Cardiovascular disease kills 1 million Americans annually and accounts for an estimated $298 billion in healthcare costs. Most of the nation's hospitals, a new study has found, could reduce that mortality rate and save some of that money if they operated as effectively as the top 100 cardiovascular hospitals.
That's the finding of a study released exclusively to Modern Healthcare last week by the research arm of Evanston, Ill.-based Solucient, a provider of strategic healthcare information. Solucient's third annual study of cardiovascular hospitals names the top 100 facilities based on mortality rates, lengths of stay and cost factors.
Perhaps the best news to come out of the study is that mortality rates for heart attacks (myocardial infarctions) are declining across the board, says Jean Chenoweth, executive director of the Solucient Institute, the company's research group. "What has been achieved is more consistency in outcomes for managing acute myocardial infarction (patients) across the country," she says.
According to Solucient, deaths from cardiovascular procedures would drop 23% and postoperative mortality rates would drop 30% if all hospitals studied performed as well as the top-tier facilities. Nonwinning hospitals could cut their average cost per cardiovascular case by $2,000 for Medicare patients alone, which would result in annual savings of $1.35 million per hospital, Solucient concluded.
One of the winning hospitals, Duke University Medical Center in Durham, N.C., attributes the success of its cardiovascular program to ongoing research efforts, including the use of genomics to identify genes that impact the risk of developing heart disease.

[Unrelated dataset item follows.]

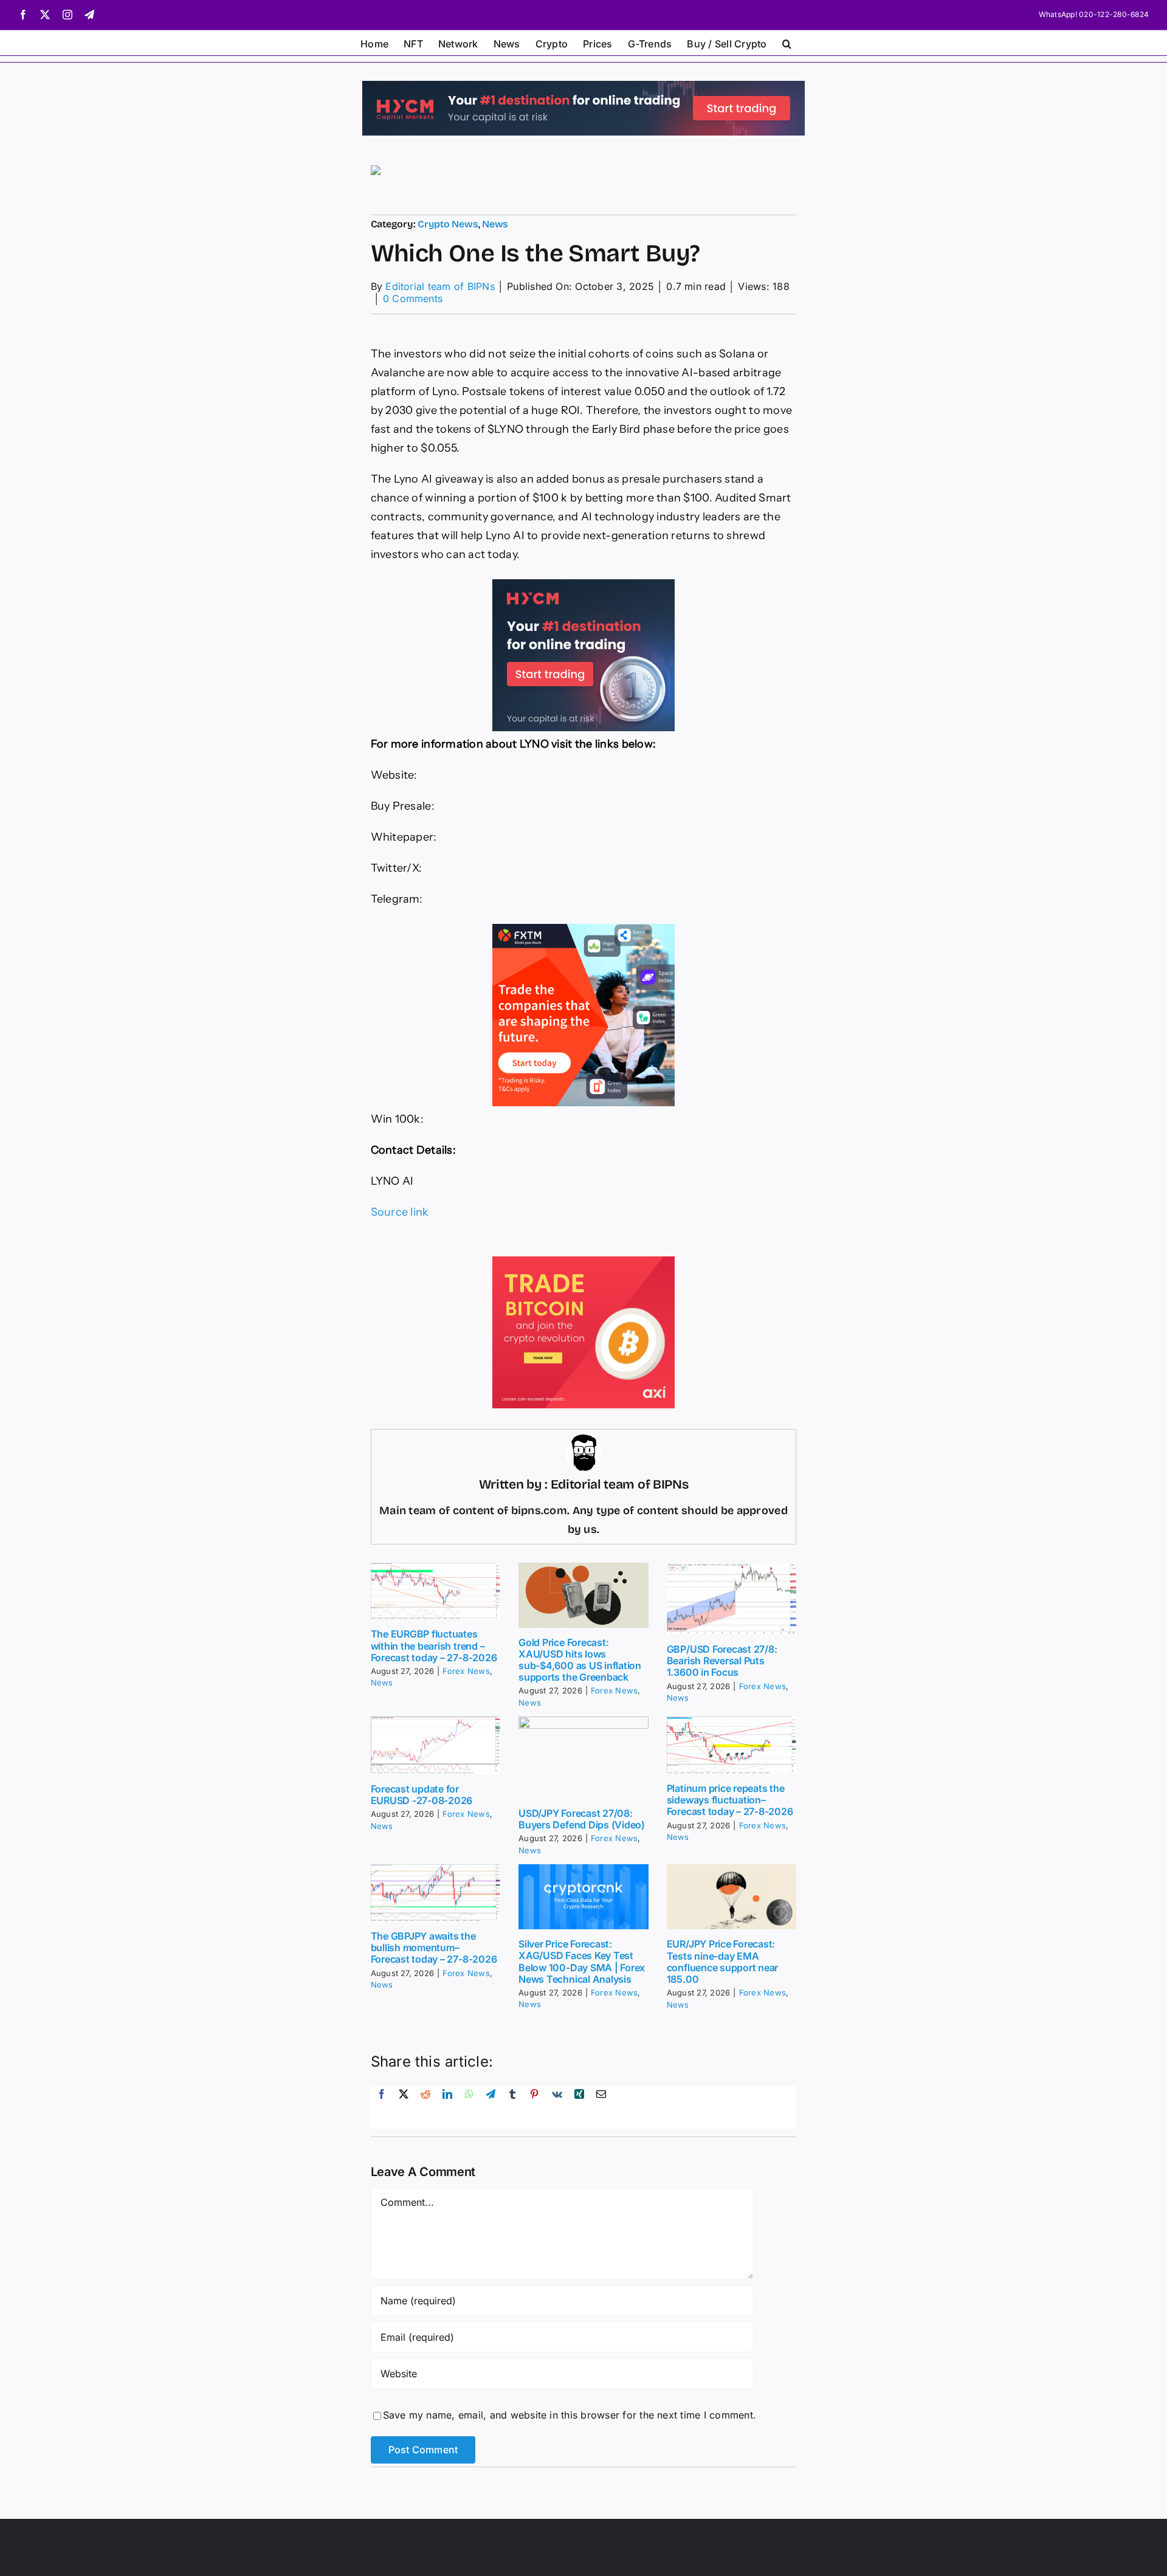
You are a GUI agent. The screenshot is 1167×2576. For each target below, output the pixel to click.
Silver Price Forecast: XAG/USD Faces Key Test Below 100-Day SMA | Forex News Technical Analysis (581, 1961)
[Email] (601, 2107)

"The great developments and advances in the treatment and prevention of cardiovascular diseases over the next decade will largely come from a human genomics approach to the problem," says Thomas Ryan, M.D., a professor of medicine at Duke and director of the Duke Heart Center, which employs about 100 cardiologists and has about 7,900 cardiac-related inpatient visits per year.

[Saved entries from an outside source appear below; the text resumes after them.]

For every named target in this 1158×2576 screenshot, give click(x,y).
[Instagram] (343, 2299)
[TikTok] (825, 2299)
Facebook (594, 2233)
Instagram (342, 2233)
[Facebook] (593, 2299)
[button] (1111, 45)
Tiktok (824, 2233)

Ryan also points to Duke's increasing use of stents-tiny medical cylinders inserted during an angioplasty procedure to reduce the risk of further arterial blockage-which can keep cardiac patients from returning to the hospital.
To complement its clinical improvement programs, Duke is actively working to reduce medical errors, Ryan says. One way it's doing that is by using handheld computing devices and clinical databases "to make sure that right at the point of care physicians and all providers are aware of the broad availability of knowledge that allows people to make the right choices with respect to things like medication," Ryan says.
Loma Linda (Calif.) University Medical Center, another of Solucient's top hospitals, has reduced costs associated with cardiovascular care by 50% in the past seven years and reduced average length of stay during that time to four days from 10. At the same time, it has increased clinical effectiveness.
Driving its success is a program Loma Linda instituted in 1994 through which cardiovascular department staffers meet once a month to identify areas that need improvement.
"Our mortality rates as we become more efficient have actually plummeted," says Steven Gundry, M.D., a Loma Linda University professor and chief of the hospital's cardiothoracic surgery department, which has 4.5 surgeons on staff and performs approximately 1,000 operations per year.
Hospitals included in Solucient's study were nonfederal, acute-care facilities with at least 100 reported cases of acute myocardial infarction among Medicare patients in 1998 and 1999. Qualifying hospitals also were required to have treated at least 125 cases of percutaneous transluminal coronary angioplasty and performed at least 125 coronary artery bypass surgeries in each of those two years. A total of 412 hospitals were considered.
"What is important is that there are differences in treatment and differences in best practices in hospitals-even among the high-volume hospitals-that make a difference in patient outcomes," Chenoweth says. "This study is a call for action-the industry needs to provide consumers with a broader group of measures for describing best practices in all hospitals."
The winning hospitals are throughout the country, with California, Florida, Michigan, Minnesota, New York and Ohio representing a total of 35 winners. Chenoweth says she was pleasantly surprised that "there's such a nice distribution of top performing institutions around the country."